Using C++ templates adds compile time type checking. This can make debugging a challenge when someone forgets to update the EcsManager’s definition. I think for this first pass this is reasonable. Not needing to do runtime checks will help keep performance high.
addComponent is getting a stack object passed into it. We could use an emplace style and later on we will. Adding to an API is a bit easier than changing or removing. APIs are forever. But not launching while we work on the perfect API is also bad.
All interactions happen through the EcsManager.
Some frameworks return a more special Entity where components can be added that way.
These are just a simple wrapper that contain the Entity’s ID and the manager.
All calls are forwarded to the same manager.addComponent<C>(id, ...) that we used.
The extra memory use is small, since these are generally short lived objects.
The compiler most likely inlines these function calls, so there’s no performance hit.
I’m just choosing to not implement that here.
Build It
Entity
We’re going to start off at the lowest level and slowly build our way to the top. What’s at the bottom of the stack? The Entity ID. What is an ID? It’s a number. Sort of like a key or row index for looking data up later.
typedef size_t EntityID
Cool we’re done.
First question: what happens when we run out of IDs? size_t on your machine is most likely 18,446,744,073,709,551,615. You could spawn 1,000,000 entities per second and run out of IDs after about… oh… 584 years. According to Steam 99% of users are on 64-bit. It’s not impossible someone is still on 32-bit or some device where size_t isn’t 64-bit, but I’m leaving that as an exercise to the reader.

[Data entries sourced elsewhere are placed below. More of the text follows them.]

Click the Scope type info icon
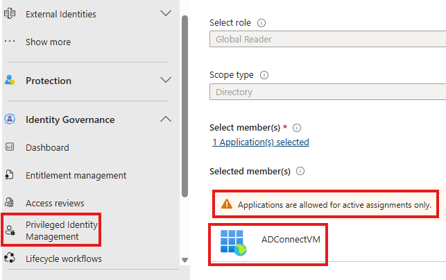point(264,75)
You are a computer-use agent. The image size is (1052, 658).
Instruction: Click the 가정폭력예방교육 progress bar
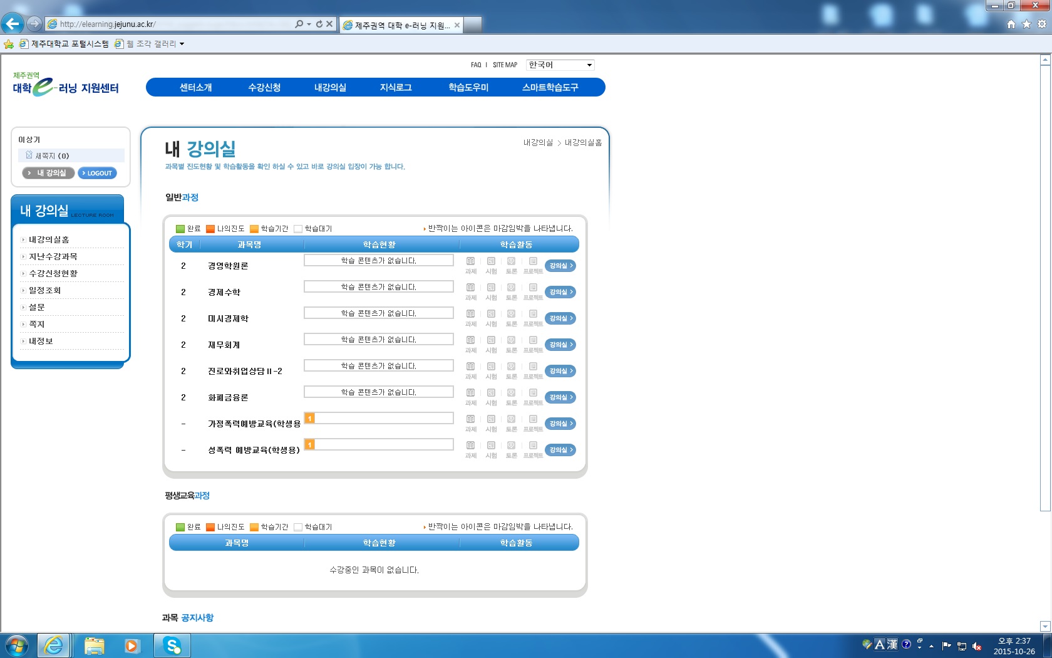click(x=379, y=418)
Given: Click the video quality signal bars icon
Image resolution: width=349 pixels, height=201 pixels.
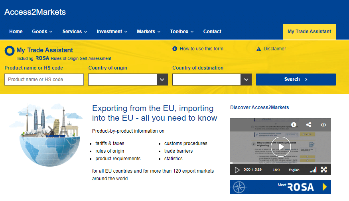Looking at the screenshot, I should click(313, 170).

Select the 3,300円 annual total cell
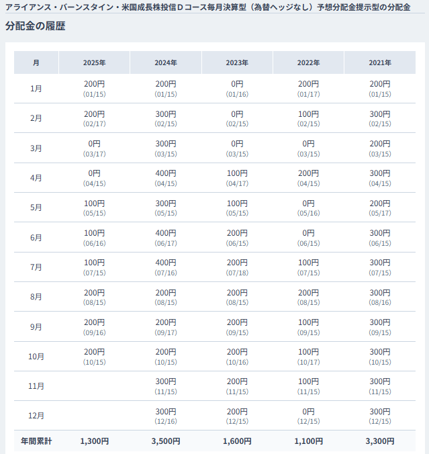tap(379, 441)
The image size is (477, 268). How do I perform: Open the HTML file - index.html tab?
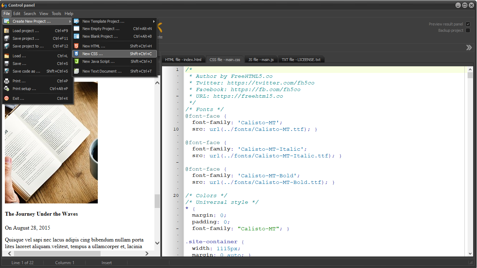(183, 60)
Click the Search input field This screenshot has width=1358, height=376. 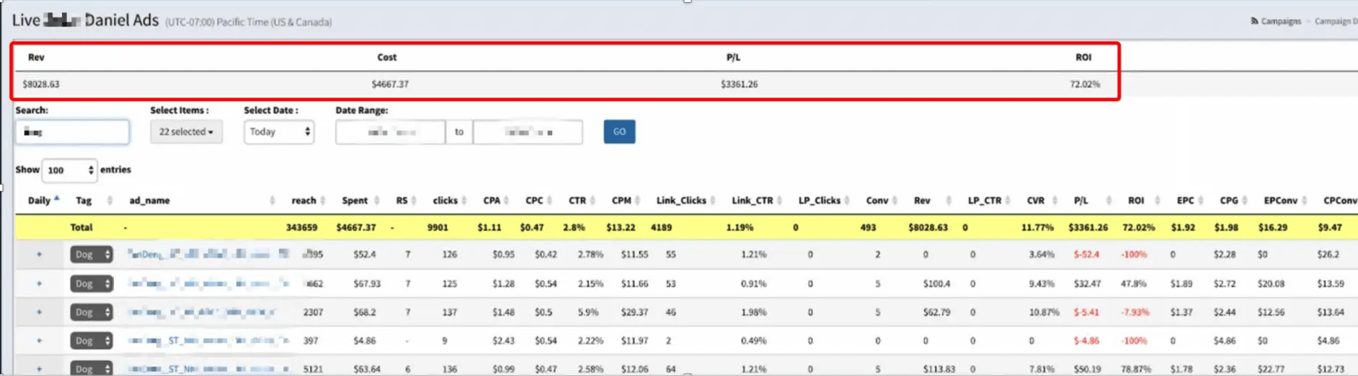[x=73, y=132]
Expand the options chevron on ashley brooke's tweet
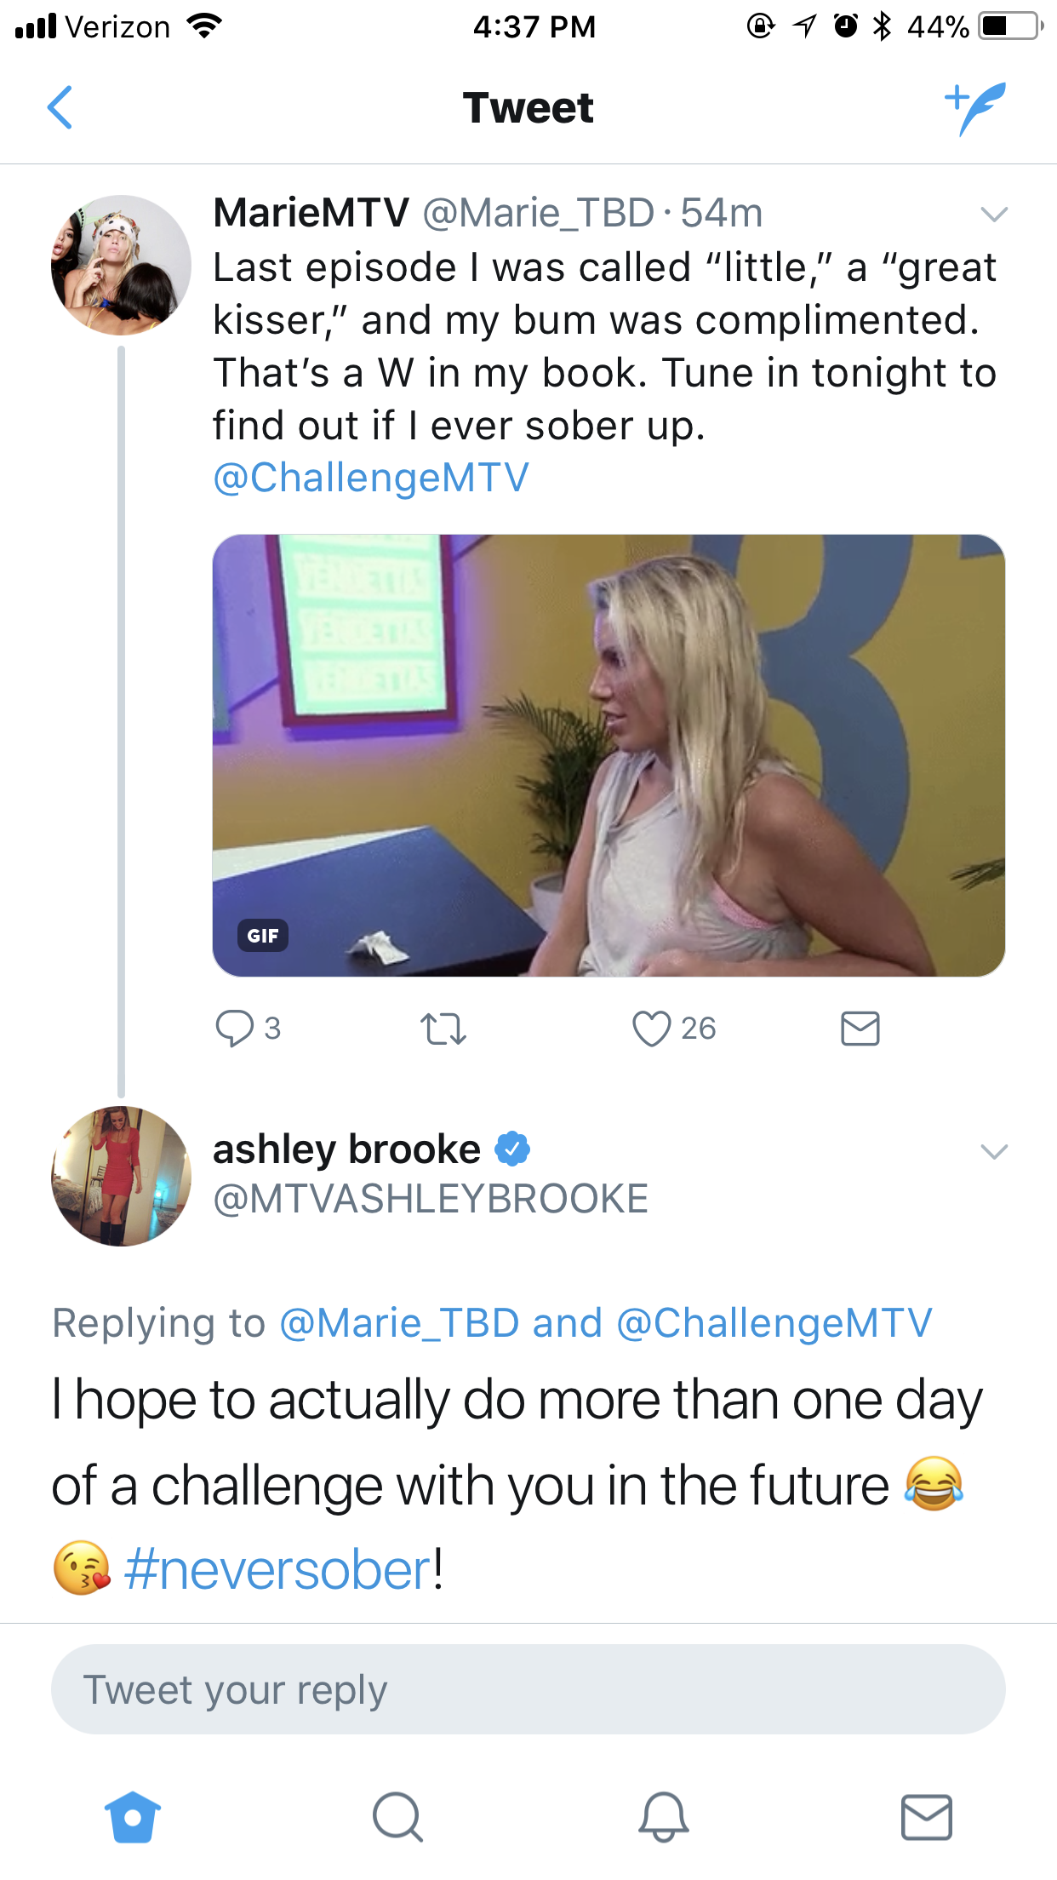 (x=994, y=1152)
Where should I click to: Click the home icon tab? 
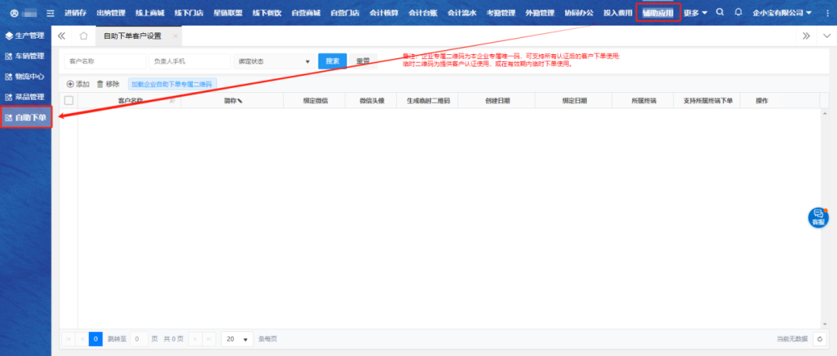pyautogui.click(x=84, y=36)
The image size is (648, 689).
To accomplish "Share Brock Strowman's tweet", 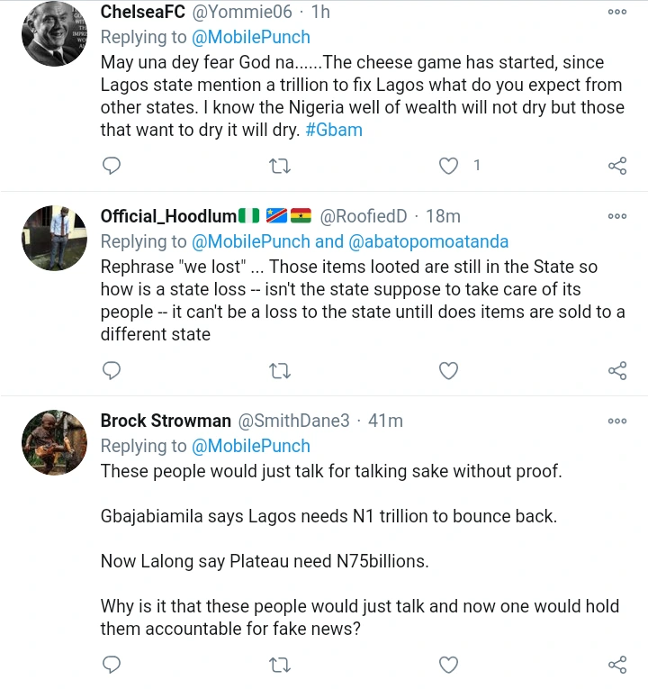I will point(617,665).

Is there a downside to using really large IDs? Now that is a possibility. If we were to keep everything in a simple vector, then the front of our vector is going to be very empty. We’re going to use sparse maps to solve that, but there’s different ways to do sparse maps. Some implementations use a bitset to track which fields are empty or non-empty. For all I talked about performance, we might be taking a slower approach. The trade off is maintainability. Using a simple map to point an ID to an actual row is fast enough. It’s also simple.
SparseMap
Speaking of that problem of storing data. We can’t use a simple vector. There are two problems:
- If we have 1,000,000 entities but 1 moveable, then we are wasting 999,999 entries of RAM.
- Space for IDs previously used or ones not yet used is wasting RAM.
- Iterating over a vector is fast, but we waste time iterating over empty entries.
(darn those off by 1 errors)
Sparse maps are going to give us a way to compact all of our data in a small vector, but still have a way to look up any entity we want. It can be as easy as it sounds. You can also make it harder, but I’m not going to. So we need a vector to hold data and a map to figure out where an Entity is. Remember: an index in a vector is of type size_t.
template <typename T>
class SparseMap {
private:
unordered_map<EntityID, size_t> entityToIndex;
vector<T> values;
}
Something we might need later is a way to say what Entity lives at an index.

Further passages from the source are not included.